Görüntülediğiniz mahkeme kararı kesinleşmiş bir karardır.

T.C.
İSTANBUL
6. ASLİYE TİCARET MAHKEMESİ ESAS NO : 2016/164
KARAR NO : 2018/365
DAVA : Alacak (Ticari Nitelikteki Hizmet Sözleşmesinden Kaynaklanan)
DAVA TARİHİ : 18/02/2016
KARAR TARİHİ : 09/04/2018
Mahkememizde görülmekte olan Alacak (Ticari Nitelikteki Hizmet Sözleşmesinden Kaynaklanan) davasının yapılan açık yargılaması sonunda;
GEREĞİ DÜŞÜNÜLDÜ -İSTEM :
Davacı vekili dava dilekçesinde özetle; 05/10/2015 tarihinde davalılardan … A.Ş.tarafından sigortalı ve davalı …’ın sahibi olduğu ve sevk ve idaresinde bulunan … plakalı aracın, müvekkili şirket tarafından sigortalı …Şti.’ne ait … plakalı vasıtaya çarpması sonucu meydana gelen kazada sigortalı vasıtanın hasar aldığını sigortalıya 23/12/2015 tarihinde 5.750,00 TL ödendiğini, dava konusu kazanın meydana gelmesinde … plakalı aracın sola dönülmemesi gereken yerden dönmesi nedeniyle %100 kusurlu olduğunu, ödenen tazminatın 23/12/2015 tarihinden itibaren avans faizi ile birlikte davalılardan müştereken ve müteselsilen tahsiline, davalıya ait … plakalı aracın trafik kaydına teminatsız olarak ihtiyati tedbir konulmasına, 5.750,00 TL’nin 23/12/2015 tarihinden itibaren avans faizi, masraf ve avukatlık ücretiyle birlikte davalılardan müştereken ve müteselsilen tahsiline karar verilmesini talep ve dava etmiştir.
SAVUNMA :
Davalı … A.Ş.vekili 29/04/2016 havale tarihli cevap dilekçesi ile; müvekkili şirketin ancak kusur ve zarar yönünden bilirkişi incelemesi yapılması ve sigortalının kusurlu olduğunun tespiti halinde kusuru ile doğru orantılı olarak azami poliçe limiti ile sınırlı olduğunu, müvekkili şirket sigortalısının kazanın meydana gelmesinde kusurunun bulunmadığını, … plakalı … A.Ş.’ye ait…’ın sevk ve idaresindeki aracın kavşağa girerken hızını azaltması gerekirken azaltmasının sonucu olarak davaya konu trafik kazasının meydana geldiğini, müvekkili şirket sigortalısının dava konusu kazada kusurunun bulunmadığını, davacı sigorta şirketinin ancak dava tarihinden itibaren faiz talep edebileceğini, müvekkili şirketin davanın açılmasına sebebiyet vermediğini beyanla haksız ve dayanaksız davanın reddine, masraf ve vekalet ücretinin davacıya yükletilmesine karar verilmesini talep etmiştir.
DELİLLER:
Trafik kayıtları, hasar dosyası celbedilmiştir.

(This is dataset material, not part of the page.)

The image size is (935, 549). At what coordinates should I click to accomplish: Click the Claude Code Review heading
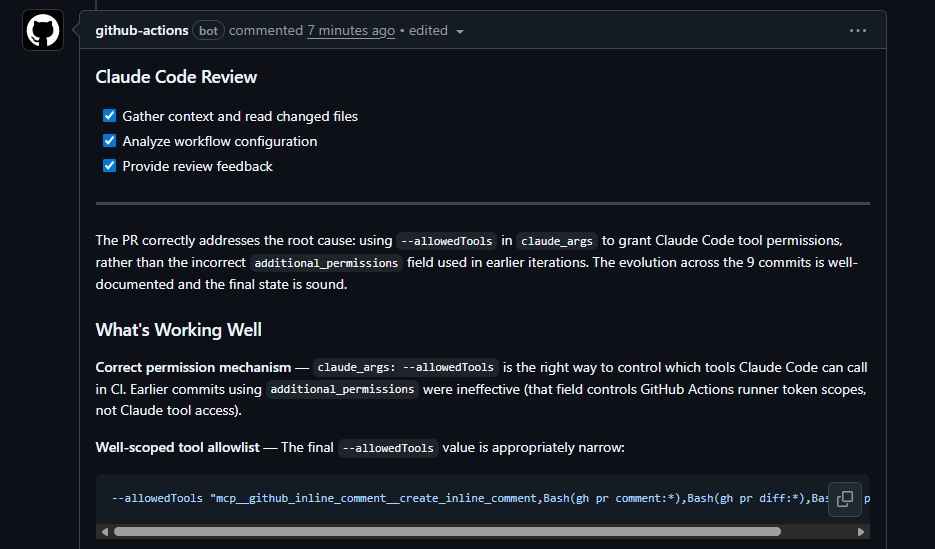tap(176, 77)
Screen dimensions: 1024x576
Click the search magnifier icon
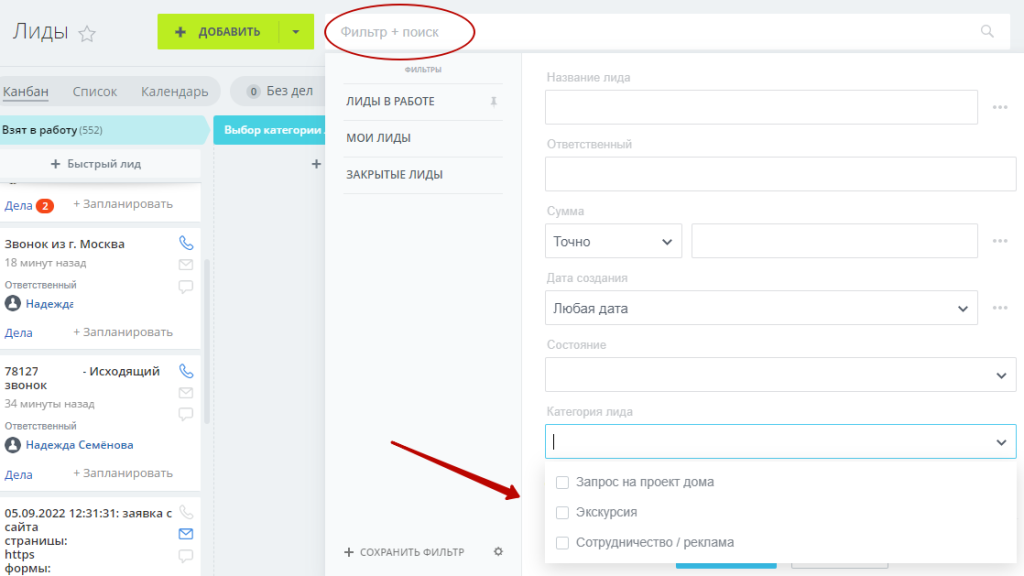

09/10/2017 teslim tarihli bilirkişi raporunda özetle; davalı sürücü …’ın %75 oranında kusurlu, davacı şirket kasko poliçesi ile sigortalı araç sürücüsü…’ın %25 oranında kusurlu oldukları, davacı şirkete sigortalı … plakalı araçta zarar miktarının 4.838,00 TL olduğu, %75 kusur oranına karşılık gelen 3.628,50 TL’den davalıların müştereken ve müteselsilen sorumluğundan bahsedilebileceği, davalı … A.Ş.yönünden temerrüt tarihinin dava tarihi, diğer davalı yönünden ise davacı sigorta şirketinin ödeme yaptığı 23/12/2015 tarihinin kabul edilebileceği, …plakalı aracın kullanım amacının hususi olması, zararın kaynağının haksız fiil olması dikkate alındığında yasal faiz talep edilebileceği, davacı sigorta şirketinin sigortalısı olan … plakalı araç malikine ödediği tazminatın düzenlediği kasko poliçesi genel ve özel şartlarına uygun ödeme olduğu, sigortalısına ödeme yaptığı 23/12/2015 tarihinde davacı şirketin TTK 1472 maddesi gereğince yasal halefiyet hakkı kazandığını bildirmiştir.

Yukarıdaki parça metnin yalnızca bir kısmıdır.